When monocular visual input is deprived in adult monkeys, GABA- and glutamate decarboxylase (GAD)-immunoreactive cell bodies and processes are decreased in layers of the LGN deprived of visual activity (Hendry, 1991). Deprivation periods of 3 weeks, however, are required to reduce the immunoreactivities of GABA and GAD (Hendry, 1991). The present results showed that both GAP-43 and SCG10 mRNAs were downregulated after monocular deprivation for periods of 5 d. The relatively rapid downregulation of GAP-43 and SCG10 mRNAs is similar to that of GABA_A receptor subunits, which are downregulated after monocular deprivation for periods of 4 d (Huntsman et al., 1995; Hendry and Miller, 1996). GABA_A receptor subunits (Hendry and Miller, 1996), as well as GAP-43 and SCG10 mRNAs, are expressed in relay neurons of the LGN. This suggests that the relatively rapid changes occur in the expression of molecules in relay neurons but that such changes are delayed in the inhibitory interneurons of the LGN.
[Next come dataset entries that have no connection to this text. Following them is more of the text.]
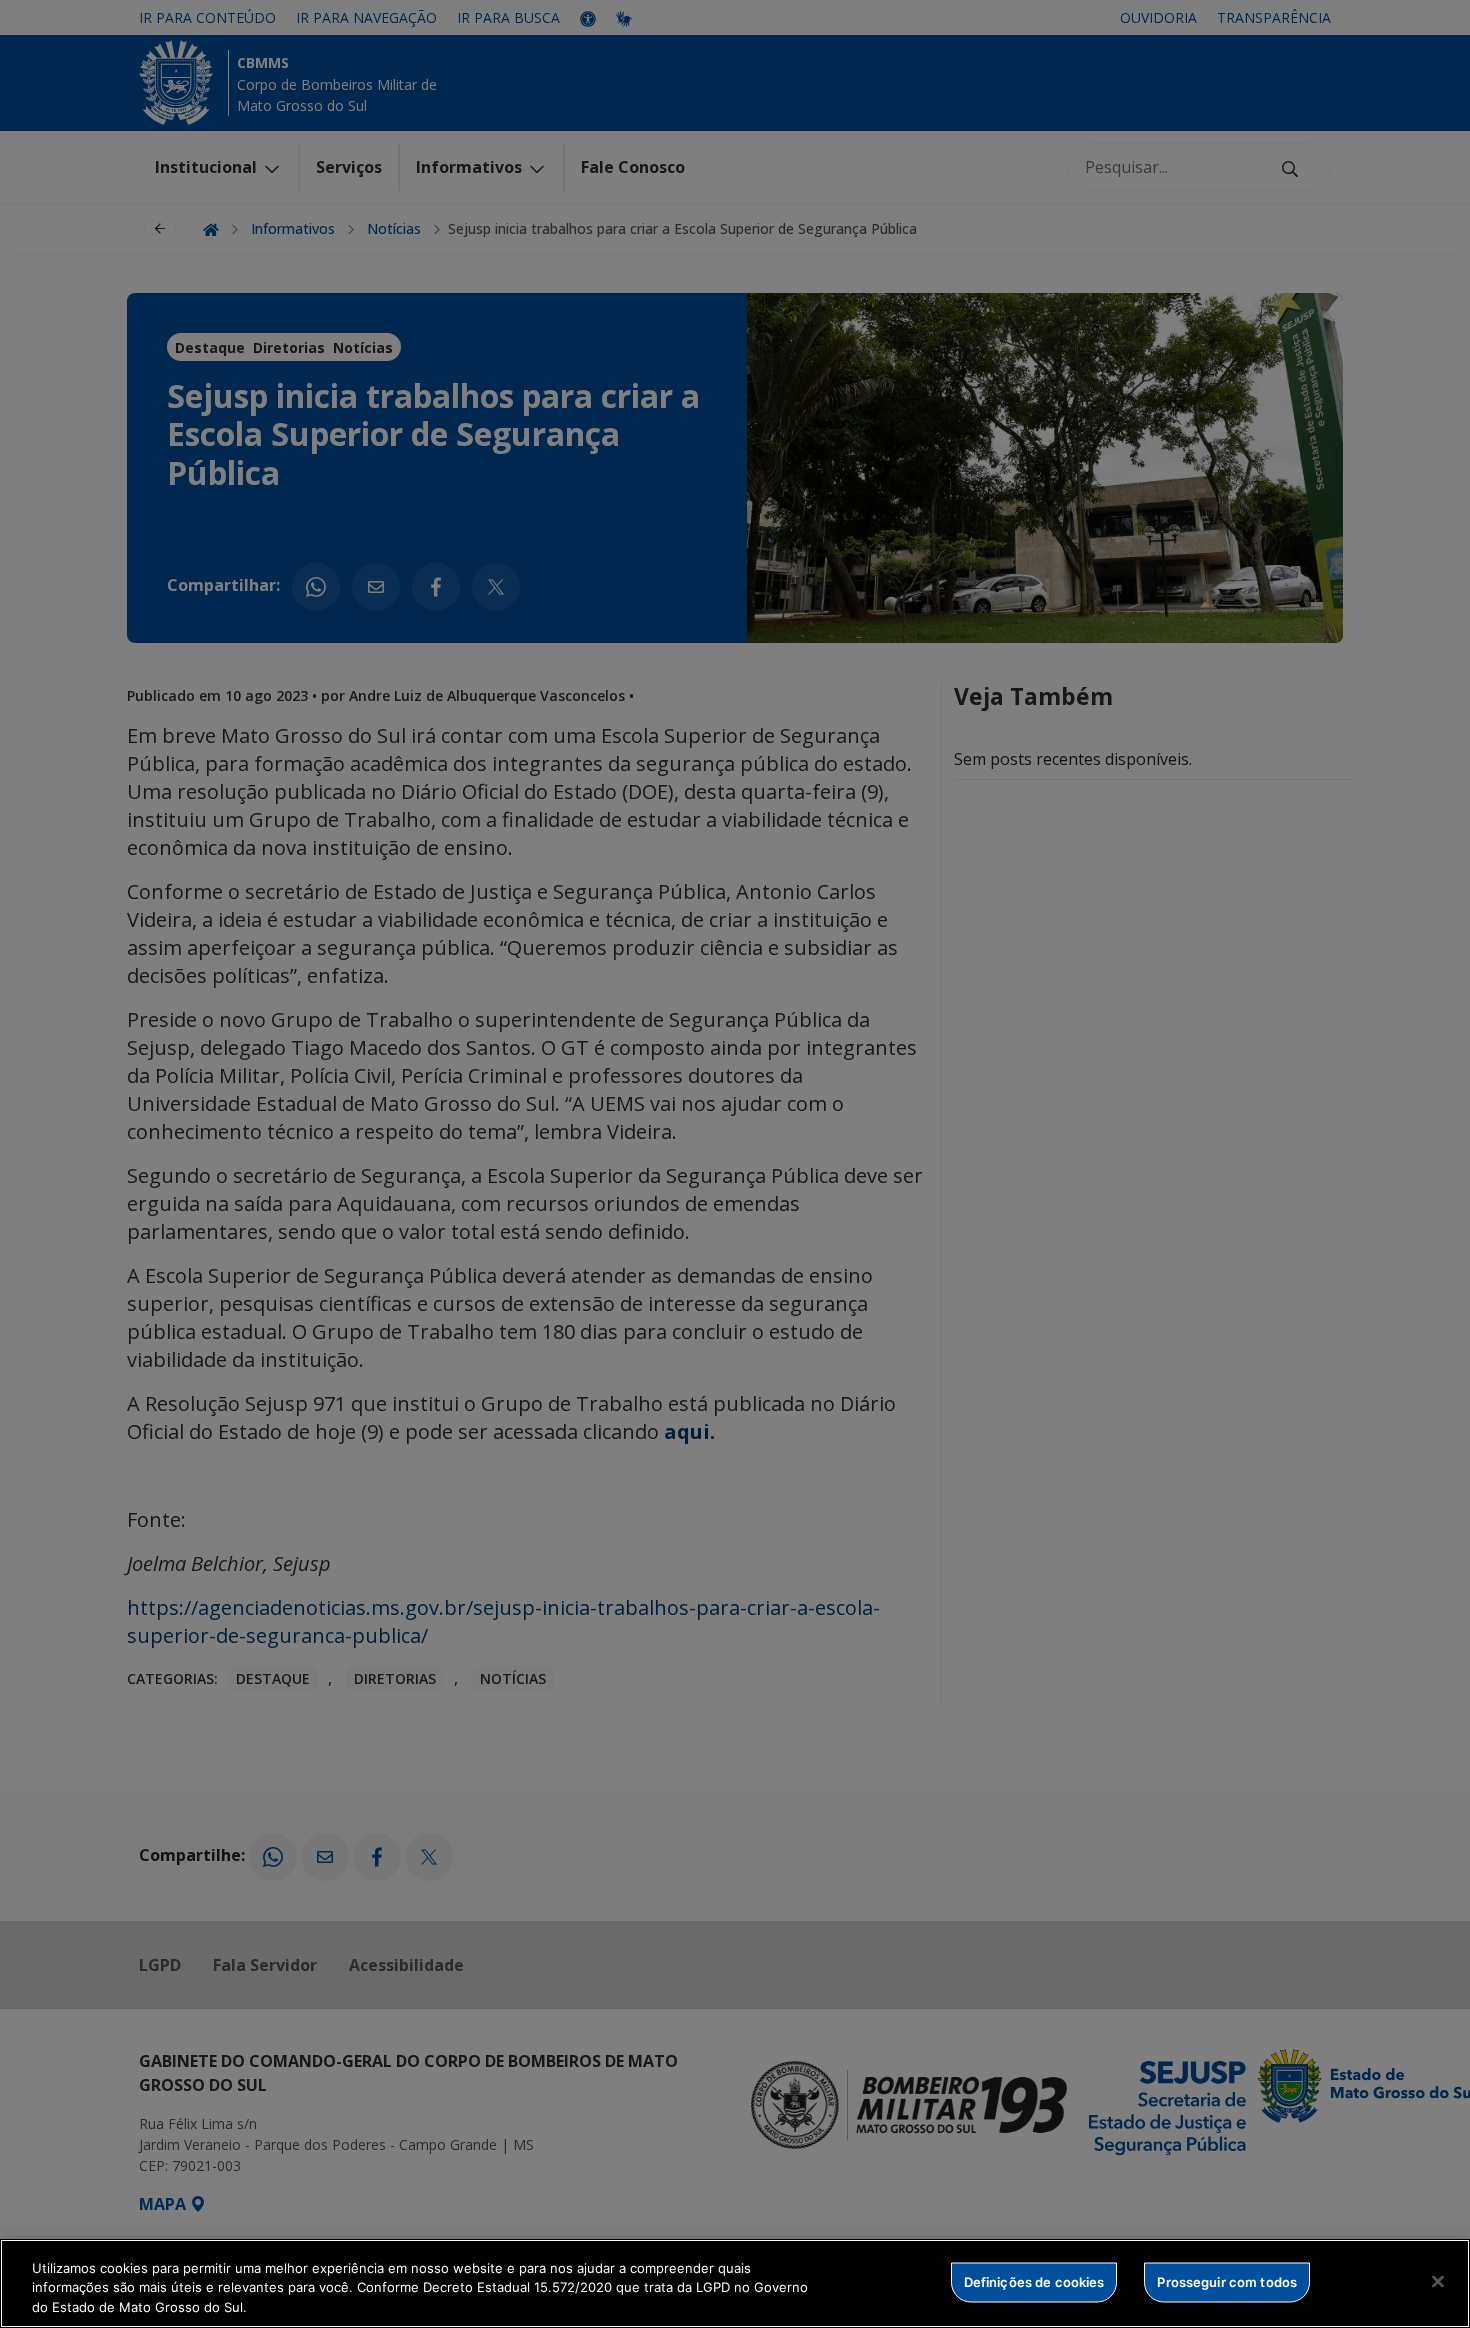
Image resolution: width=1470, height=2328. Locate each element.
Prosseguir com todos (1227, 2281)
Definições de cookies (1034, 2281)
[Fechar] (1438, 2281)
In the perigeniculate nucleus, the expression of both GAP-43 and SCG10 mRNAs was retained even after monocular deprivation for each period. This is consistent with the studies of GABA and GAD immunoreactivities in the perigeniculate nucleus of monocularly deprived monkeys, which are identical to the immunoreactivities found in normal monkeys (Hendry, 1991). A previous study in cats reported that perigeniculate neurons typically are binocular (Xue et al., 1988). Thus, the present results indicate that monocular visual input may be sufficient for expressing both GAP-43 and SCG10 mRNAs as well as expressing GABA and GAD.